EqSearch

EqSearch is responsible with applying symbolic regression to derive target equations for simulation. It utilizes pysr's PySRRegressor model, which is written and pre-compiled in julia. As an important note, pysr is currently in development and UnicodeDecodeErrors are common during equation searches. (only tested in ipython environments) Although raised, these byte decode errors do not interrupt the runtime and better ipython support will likely be implemented at some point.

To generalize the output expressions, an aggressive outlier elimination process is applied in EqSearch. This increases the chances of getting differentiable and interpretable outputs. n-neighbor based outlier detection is implemented with sklearn's LocalOutlierFactor model and after the LOF based outlier elimination, the remaining data is further distilled through the use of a RandomForestRegressor. Following this procedure, PySRRegressor is utilized to conduct an iterative search for the best fitting symbolic expression within the user-defined constraints.

Example Usage

from macrosim import EqSearch
from pandas import DataFrame, Series
from sympy import sin

x: DataFrame = ...
y: Series | DataFrame = ... 

eqsr = EqSearch(
    X=x,  # features
    y=y,  # label
    random_state=0,
    model_selection='best'
)

eqsr.distil_split(grid_search=False)  # Model distillation (required step)
eqsr.search(
    extra_unary_ops={
        'sin': {
            'julia': 'sin',
            'sympy': lambda x: sin(x)
        }
    },
    constraints={'sin': 2, '^': (-1, 1)} # Complexity limit of terms in binary and unary operations 
)

eq = eqsr.eq

Methods

EqSearch.distil_split

Applies outlier handling and model distillation.

Params: - test_size: float: test size used for the data split of RandomForestRegressor. - grid_search: bool: Conduct cross-validated grid search for RandomForestRegressor tuning if True. - gs_params: dict[str, list[Any]]: Param grid to use if grid_search=True.

Returns: - None

EqSearch.search

Uses PySRRegressor to conduct a symbolic expression search. Calling search before distil_split will raise an AssertionError. Records the resulting equation as a sympy expression to self.eq.
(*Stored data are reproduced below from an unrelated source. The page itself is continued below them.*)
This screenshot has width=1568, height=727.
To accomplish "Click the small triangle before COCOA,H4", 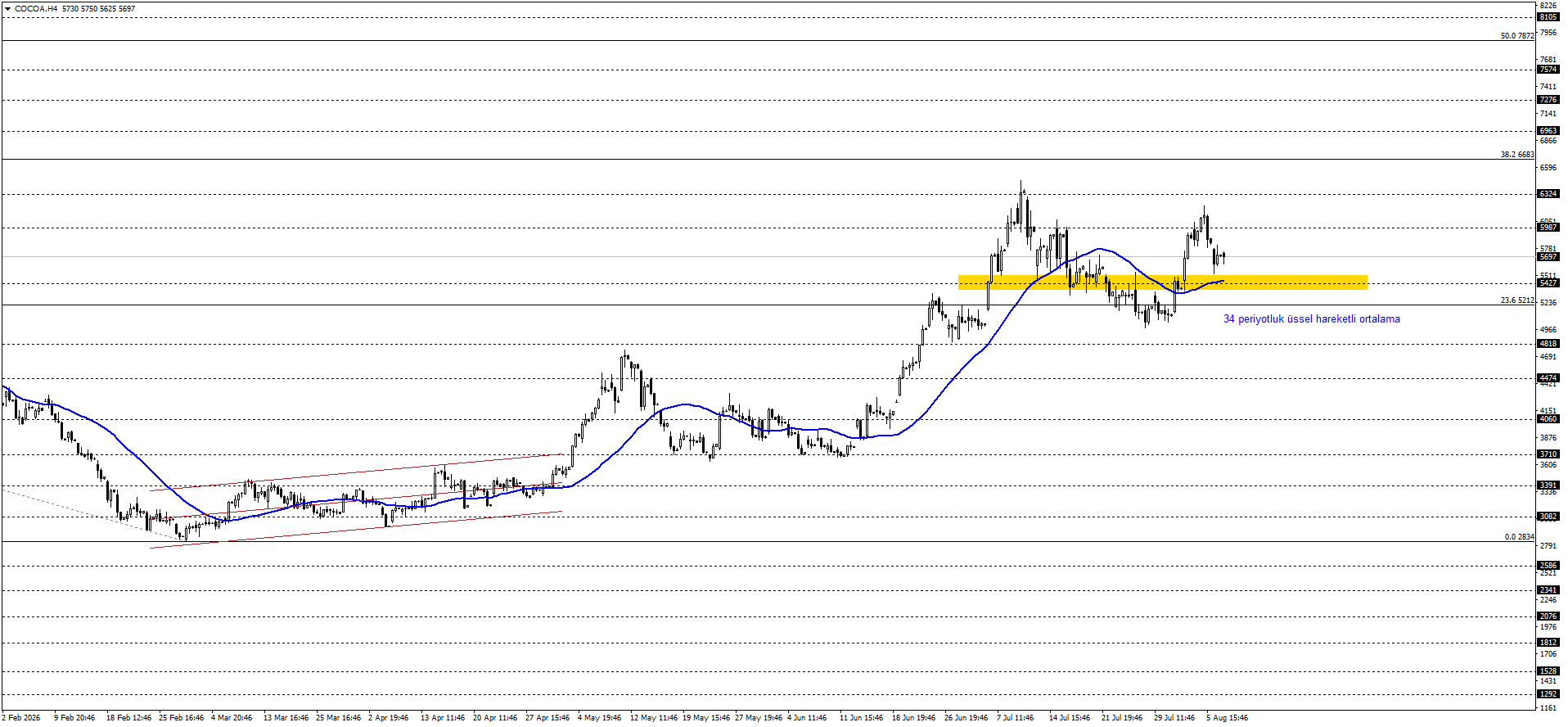I will pyautogui.click(x=7, y=9).
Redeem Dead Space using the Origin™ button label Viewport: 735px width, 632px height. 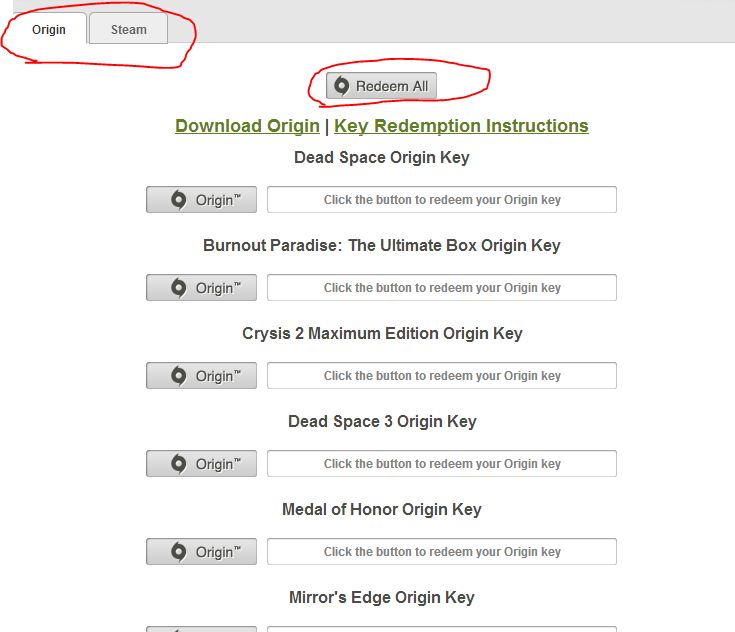[218, 200]
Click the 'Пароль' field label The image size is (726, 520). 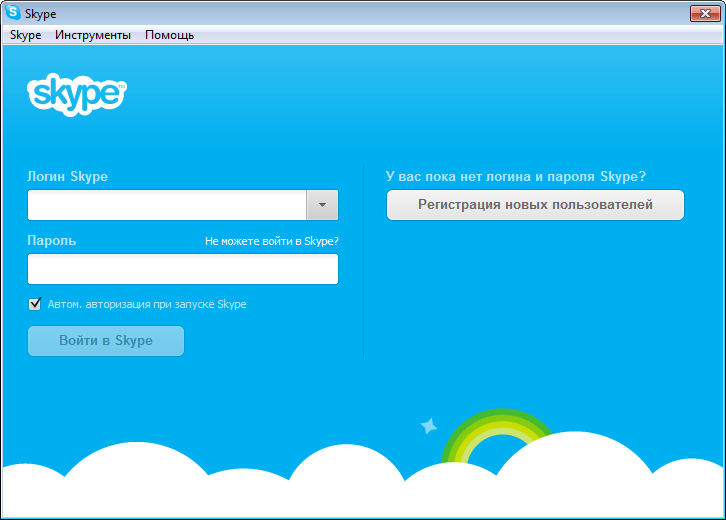coord(52,241)
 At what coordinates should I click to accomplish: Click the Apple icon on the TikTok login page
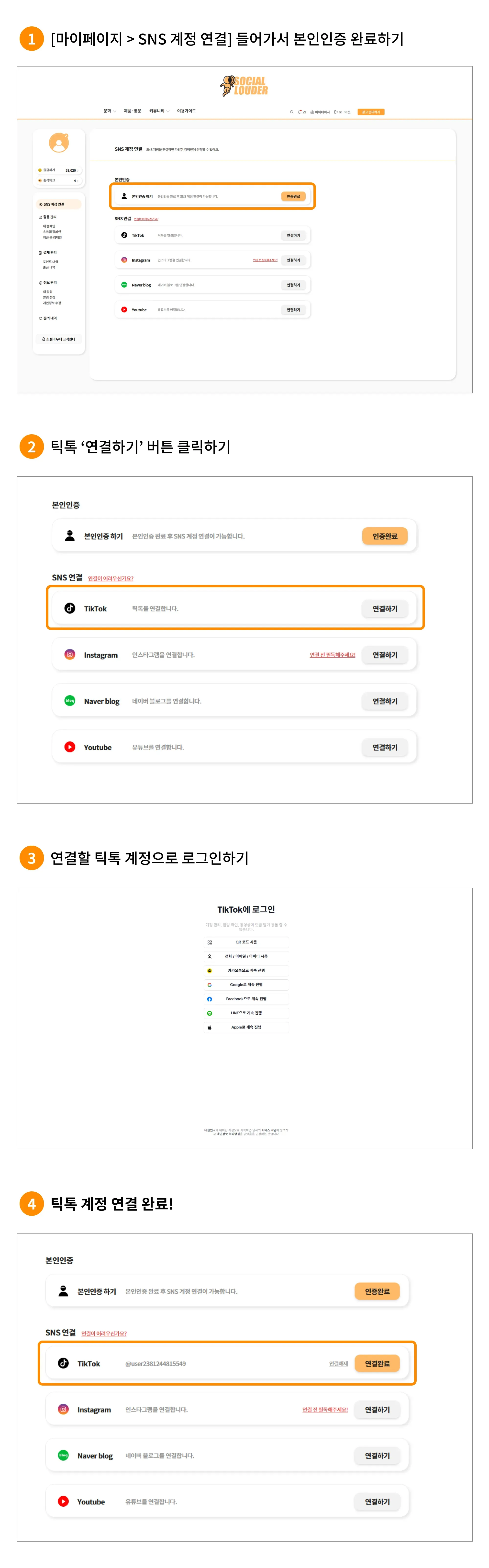[x=210, y=1027]
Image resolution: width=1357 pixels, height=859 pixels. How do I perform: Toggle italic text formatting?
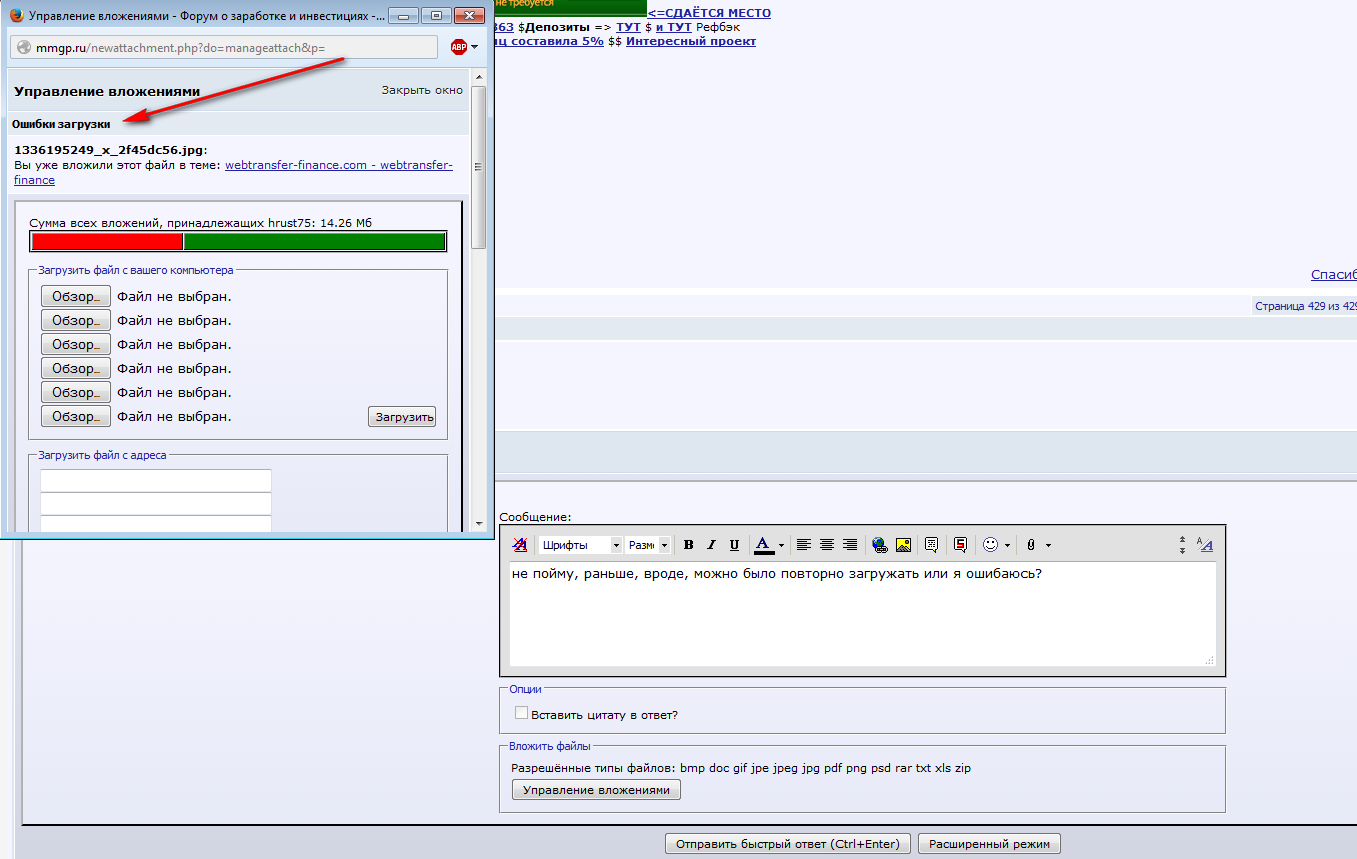click(x=711, y=545)
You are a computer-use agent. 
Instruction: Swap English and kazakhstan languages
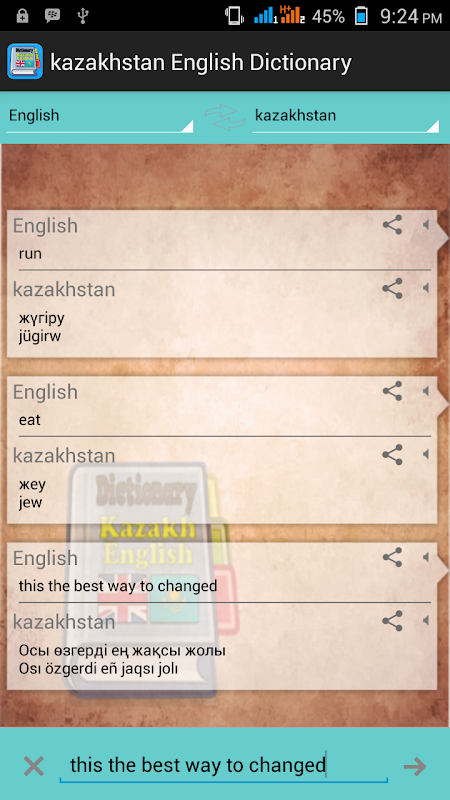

Params: - binary_ops: tuple[str]: tuple of binary operators (as strings) allowed in the final expression. Defaults to use all binary operators available.

  • unary_ops: tuple[str]: tuple of unary operators allowed in the final expression. Defaults to ('exp', 'log', 'sqrt').

  • extra_unary_ops: dict[str, dict[str, Any]]: dict of unary ops that are not built-in to python, sympy, or julia. Every search will include the extra unary: {'inv': {julia: 'inv(x)=1/x', 'sympy': lambda x: 1/x}. For each operator, a julia and sympy applicable definition is necessary. julia implementations are passed as strings in julia syntax, to be parsed on the PySRRegressor side.

  • custom_loss: str: elementwise loss function to use, either written in julia syntax or a string literal for predefined loss functions, available in PySR documentation. Defaults to 'L2DistLoss()'. (sum of square difference, similar to MSE)

  • constraints: dict[str, Union[int, tuple[int, int]]: constraints to expression complexity of binary and unary operations. Complexity, in this case, refers to the amount of operations required to reduce an input to its simplest form. For example, 1+1can be reduced to it's simplest form in one addition, making it's overall complexity equal to 1 while a*1+1 would require at least 2 operations, so it has a complexity of 2. (assuming a is a scalar) For unary operations, an integer is passed to define how complex of an input can be used. For example, a complexity of 1 would only allow a single variable or constant. With a complexity of 1, the sin operator would only be used as sin(x) while a complexity of 2 would for example allow sin(x+C). Binary operators function similarly, but their constraints are defined as a tuple of integers, for the inputs x, and y of the operation. For example, a constraint of (1, 1) on the ^ operator would only allow expressions of type x^y while a constraint of (2, 1) would allow (x+1)^y.

Returns: - None (Results saved to self.eq)